On Wednesday, the Washington, D.C.–based teachers union the American Federation of Teachers released a study informing Congress that to safely open schools this fall in accordance with CDC safety recommendations, schools would need an average of $2,300 per student in additional funding. The staggering total amount of $116.5 billion comes on top of the initial $30.75 billion allocated to K-12s and higher education in the Education Stabilization Fund portion of the CARES Act passed in late March.
Where exactly would this money be going? The bulk of the proposed funding would be allocated to instructional staff ($35 billion) and additional academic support for students to make up for previously missed material ($36 billion).
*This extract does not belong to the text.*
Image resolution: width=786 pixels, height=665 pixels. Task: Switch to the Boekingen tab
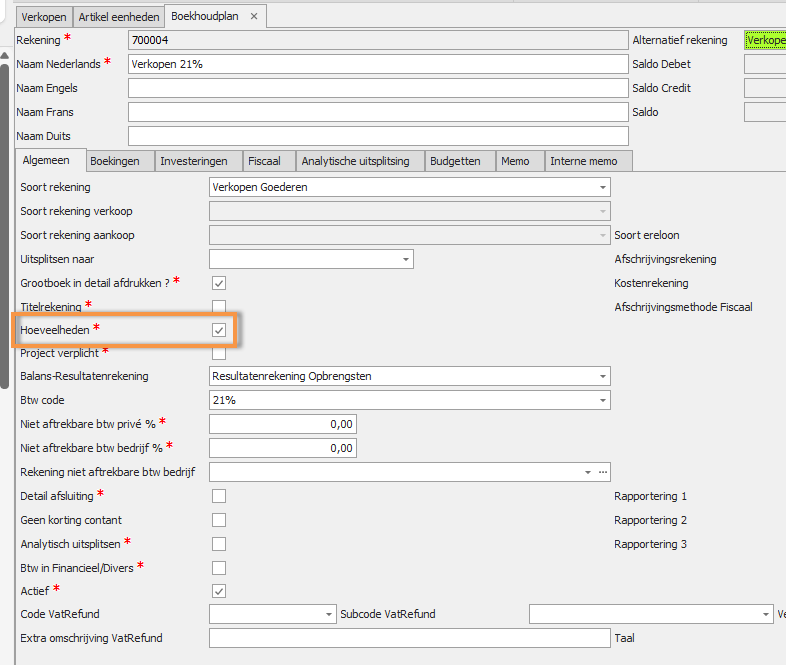pyautogui.click(x=115, y=161)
The next highest cost is the $22.1 billion that would be spent on enhanced cleaning, additional health staff, and personal protective equipment for students and teachers. Since buses would be unable to operate at full capacity, $9.6 billion would be needed for increased transportation costs. Ten billion dollars would be spent on after-school care and counseling/emotional support for students. Finally, if schools were forced to go back to virtual instruction, $3.8 billion would be needed to provide the poorest 15 percent of families “with a high-speed internet connection, a working device and associated support materials.”
By now, you are probably wondering why public education, a state and locally controlled entity, is asking the federal government for a bailout four and a half times larger than that received by the airline industry. The proposal states that state and local governments expect a funding gap of over $1 trillion in the next two years. In simpler terms, lockdowns have decreased state and local tax revenues so much that public schools need the federal government to help with increased operating costs. Yes, shockingly, the government closing down the economy for months on end has unintended consequences.
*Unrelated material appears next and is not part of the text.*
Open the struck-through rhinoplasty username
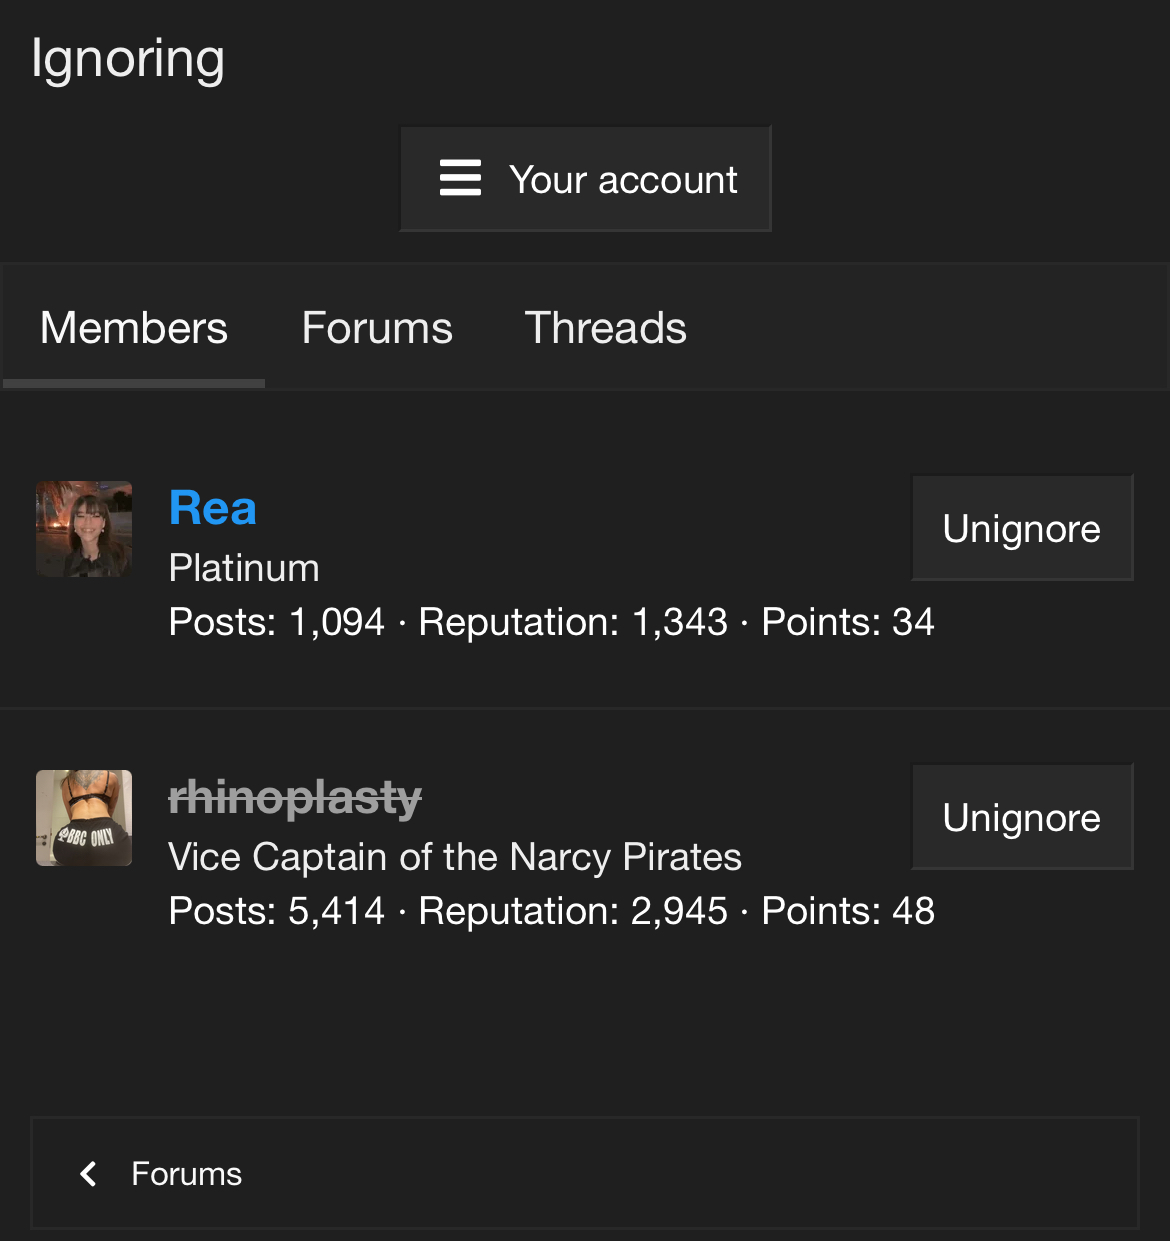This screenshot has height=1241, width=1170. click(295, 798)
Under normal circumstances, the federal government only contributes 8.3 percent of funding to public schools. The overwhelming majority of funding comes from state and local taxes. Before adding another $116.5 billion to the federal bailout tab, a few things need to be considered.
It is the responsibility of the states to provide a public school system to their citizens per the 14th amendment. If state budgets are unable to do this, there is a major problem. How can states fix this?
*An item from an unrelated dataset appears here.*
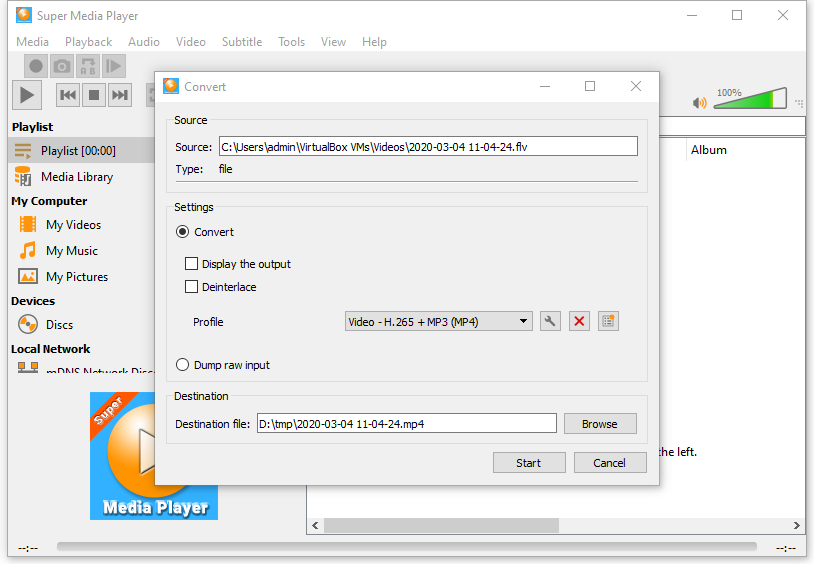Stop playback with the stop button
Image resolution: width=814 pixels, height=564 pixels.
click(94, 95)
For one, lift restrictions and lockdowns that are bleeding state economies dry. By allowing businesses that can operate safely to reopen, tax revenue will begin to flow into state and local budgets again.
Secondly, states can find ways to lower their spending. The Heritage Foundation recently published a study on “How States Can Address Their COVID-19 Budget Shortfalls without Federal Bailouts.” Pension reform, eliminating unnecessary licensing requirements, cutting back on recent spending increases, and bringing public employee compensation on par with that of the private sector are just a few of the ideas listed.
Finally, certain states need to find ways to educate their students in a more cost-effective manner. For example, New York spends $21,818 per student from kindergarten to 12th grade, while Washington state spends $11,484 per student. Washington state consistently ranks in the top five states in quality of education while New York finds itself somewhere in the mid to low 20s. Studies have found that New York spends 117 percent above the national average in teacher salaries and benefits packages and 51 percent more than the national average in administrative salaries and costs.
Students cannot afford another semester of falling behind on material and having their education further compromised by virtual instruction. The fact that states will potentially be unable to afford to operate their public schools safely should be a major wakeup call that it is time to reevaluate both short-term and long-term policies implemented at the state and local level.